Após pressão de deputados da base do governo, o presidente da Câmara, Eduardo Cunha (PMDB), recuou na decisão sobre a ordem de chamada de chamada dos deputados na sessão de votação do impeachment no plenário da Casa, marcada por ele para esta domingo, 17; Cunha decidiu fazer a chamada dos deputados para a votação do impeachment alternando entre as regiões Norte e Sul; o primeiro Estado a ser chamado deve ser Roraima. Em seguida, Rio Grande do Sul

Sessão extraordinária para discussão e votação de diversos projetos. Presidente da Câmara, dep.
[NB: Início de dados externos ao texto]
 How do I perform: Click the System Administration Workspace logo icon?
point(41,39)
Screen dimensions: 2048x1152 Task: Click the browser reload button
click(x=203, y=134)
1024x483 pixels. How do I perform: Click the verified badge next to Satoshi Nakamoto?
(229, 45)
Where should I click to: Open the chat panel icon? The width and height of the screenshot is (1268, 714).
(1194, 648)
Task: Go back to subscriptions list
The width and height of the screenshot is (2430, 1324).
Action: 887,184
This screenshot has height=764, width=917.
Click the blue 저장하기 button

Eduardo Cunha (PMDB-RJ) Data: 22/10/2015
Sessão extraordinária para discussão e votação de diversos projetos. Presidente da Câmara, dep. Eduardo Cunha (PMDB-RJ) Data: 22/10/2015 (Foto: Aquiles Lins)

Brasília 247 - O presidente da Câmara, Eduardo Cunha (PMDB-RJ), recuou na decisão sobre a ordem de chamada de chamada dos deputados na sessão de votação do impeachment no plenário da Casa, marcada por ele para esta domingo, 17.

Cunha decidiu fazer a chamada dos deputados para a votação do impeachment alternando entre as regiões Norte e Sul. Segundo a colunista Natuza Nery, o primeiro Estado a ser chamado deve ser Roraima. Em seguida, Rio Grande do Sul. 

Capitão do golpe na Casa, Cunha havia definido começar a chamada de votação pelos estados da região do Sul, com maioria favorável ao impeachment da presidente Dilma Rousseff, deixando os deputados do Nordeste e Norte pelo fim. A medida foi classificada como mais uma manobra de Cunha para consolidar a derrubada de Dilma. 

O argumento do presidente da Câmara era de que o regimento estabelece uma rotatividade na forma de chamada para esse tipo de votação. Uma vez começa do Sul e termina no Norte. Na seguinte seria feito o inverso: começa no Norte e acaba no Sul. Segundo Cunha, a última votação desse tipo aconteceu em 2005, na eleição de Severino Cavalcanti para a presidência da Câmara, que teria começado pelo Norte. Só que nessa ocasião houve a chamada de deputados apenas para organização da votação. E ela foi secreta, diferentemente de votações de impeachment, que são abertas.